*DIRECTIONS*.
Rewrite the rows from the line with "Where should I" up to and including the line with "The width and", changing "screenshot" to "screen image" and keeping everything else the same. Omit the pictures from your answer.

** START RECORDS FOR PROCESSING **

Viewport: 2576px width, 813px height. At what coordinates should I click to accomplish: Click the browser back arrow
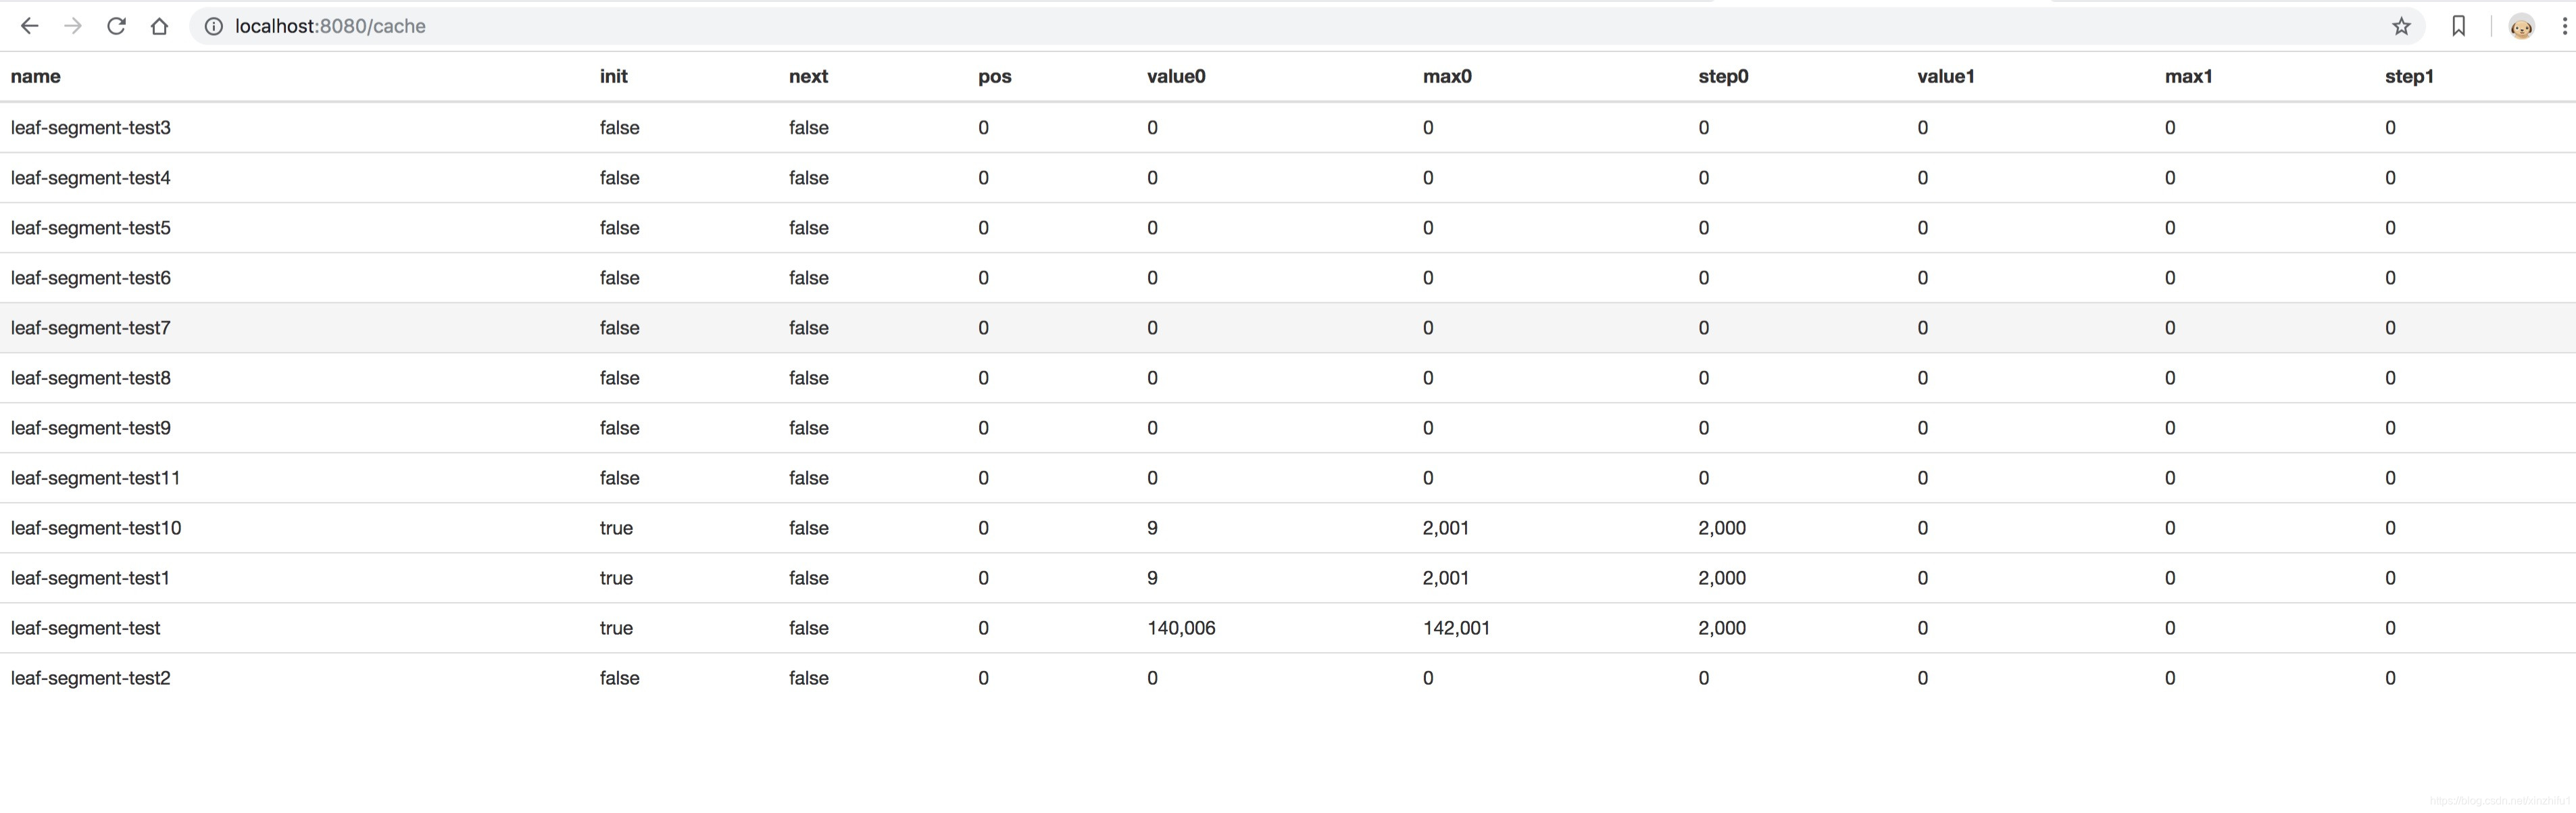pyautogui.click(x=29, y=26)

** END RECORDS FOR PROCESSING **
** START RECORDS FOR PROCESSING **

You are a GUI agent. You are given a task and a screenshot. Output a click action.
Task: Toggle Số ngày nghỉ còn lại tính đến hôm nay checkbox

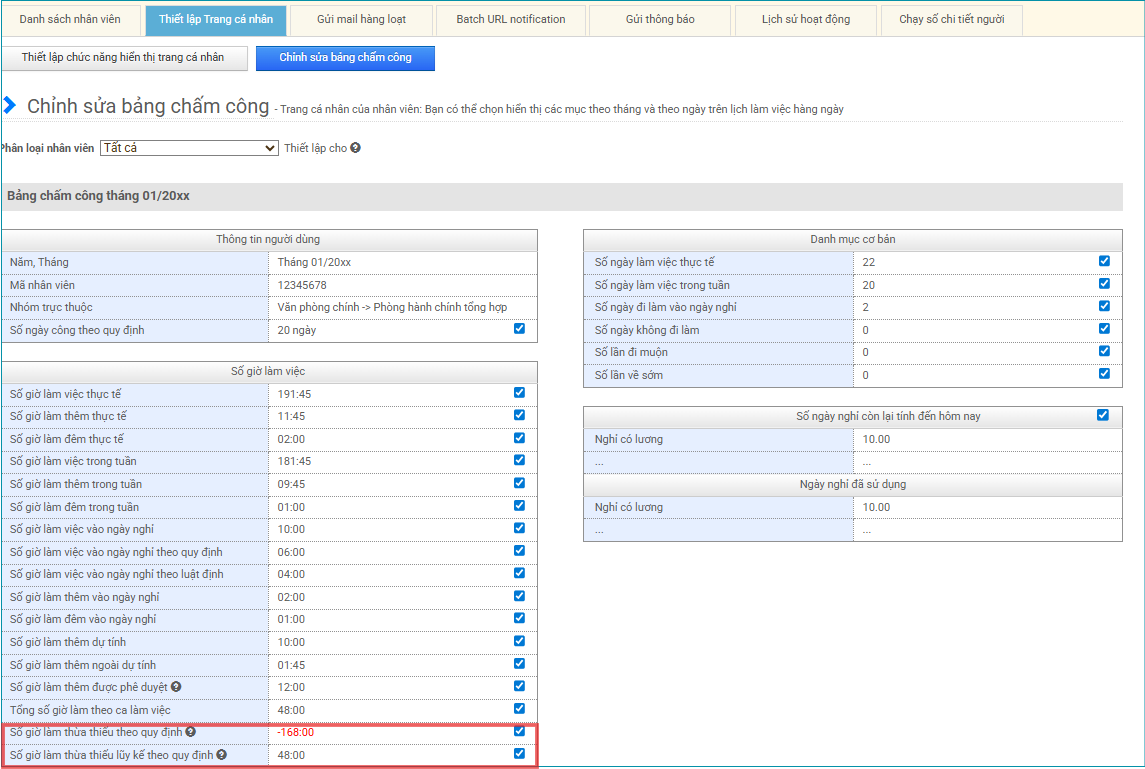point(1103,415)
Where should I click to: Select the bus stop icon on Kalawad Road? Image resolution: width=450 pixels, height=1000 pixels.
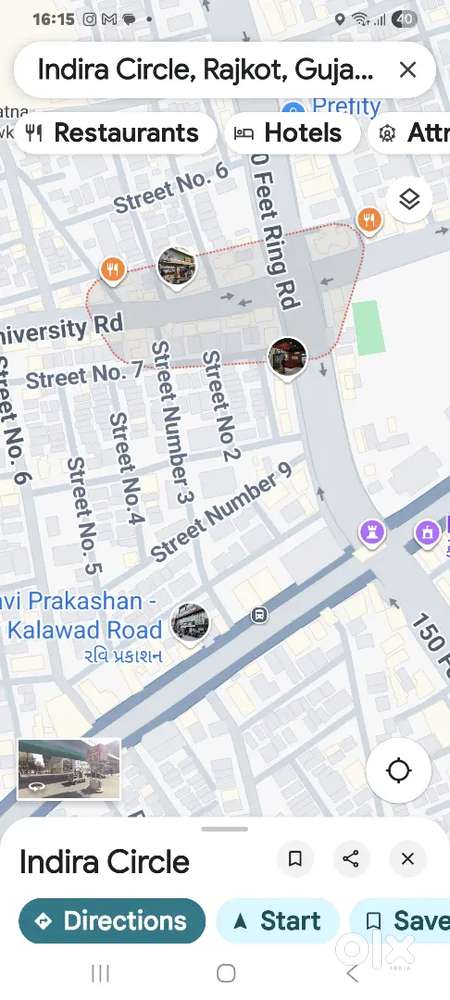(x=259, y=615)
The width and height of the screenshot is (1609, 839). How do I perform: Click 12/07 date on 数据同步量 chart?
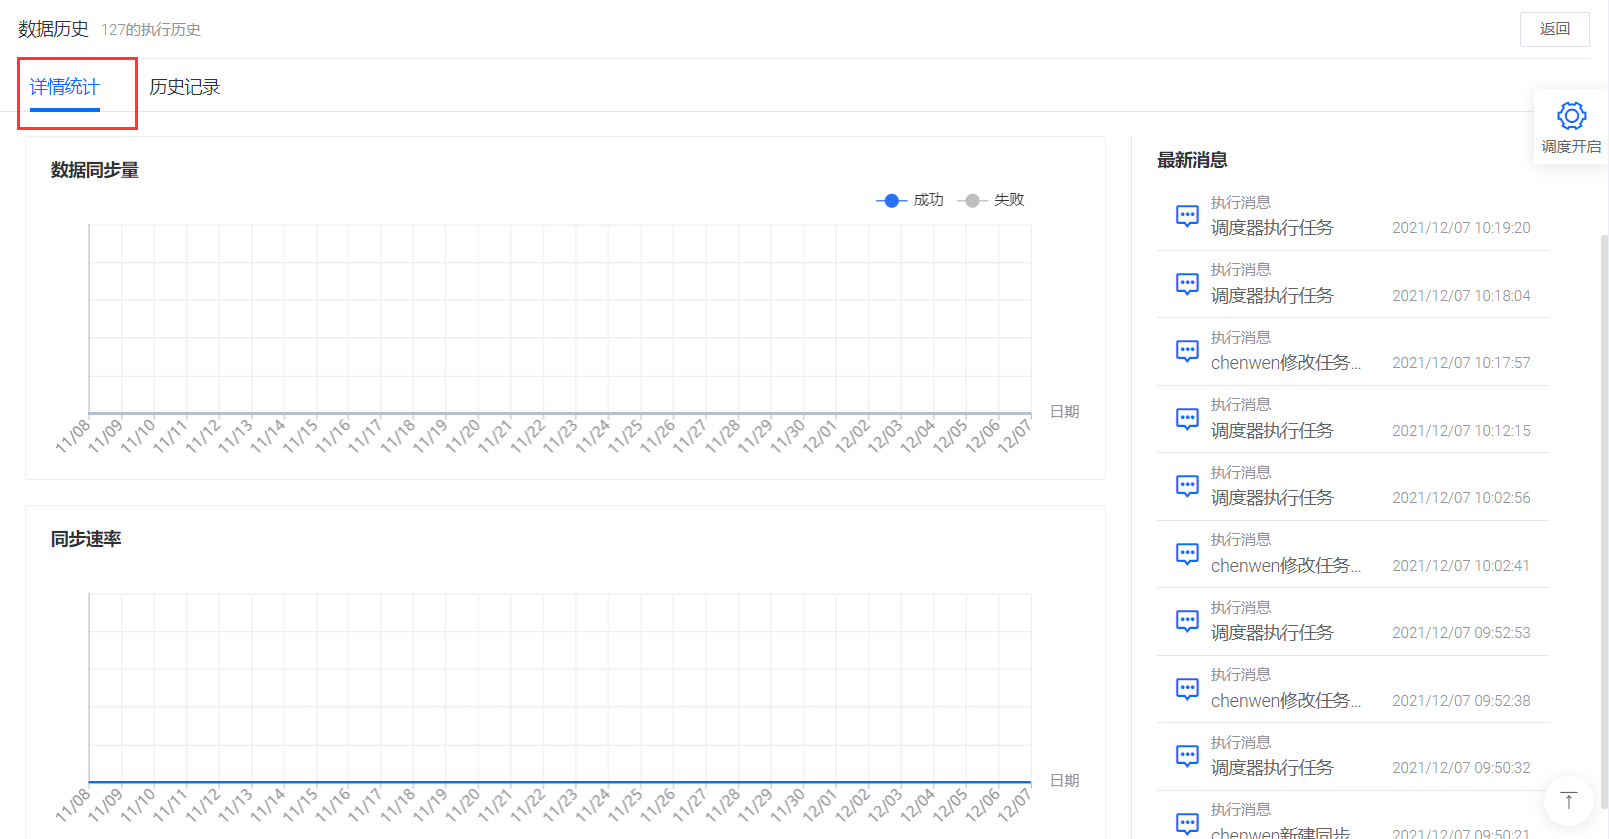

** END RECORDS FOR PROCESSING **
** START RECORDS FOR PROCESSING **

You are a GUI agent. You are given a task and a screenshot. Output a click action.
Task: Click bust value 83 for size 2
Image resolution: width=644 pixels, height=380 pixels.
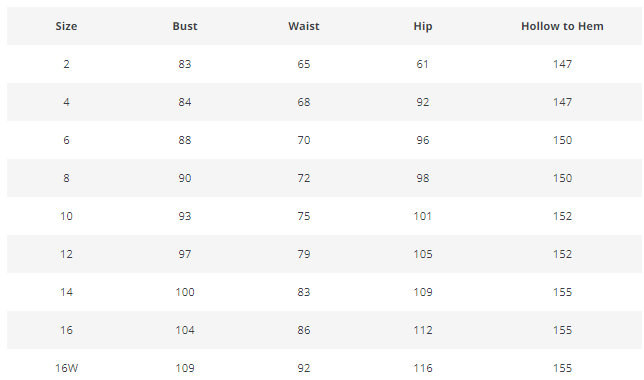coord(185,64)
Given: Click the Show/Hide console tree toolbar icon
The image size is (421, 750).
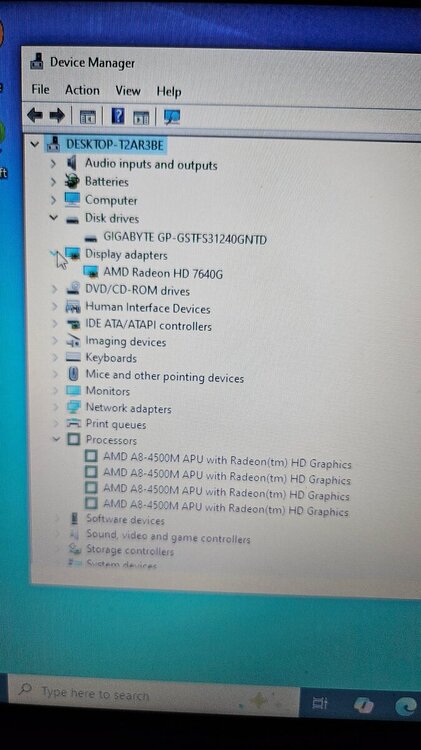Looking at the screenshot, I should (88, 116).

** END RECORDS FOR PROCESSING **

*TASK RESULT*.
Where should I click to: Select the bus stop icon on Kalawad Road? Image resolution: width=450 pixels, height=1000 pixels.
(x=259, y=615)
The width and height of the screen image is (1609, 839). How do I perform: Click 12/07 date on 数据同步量 chart?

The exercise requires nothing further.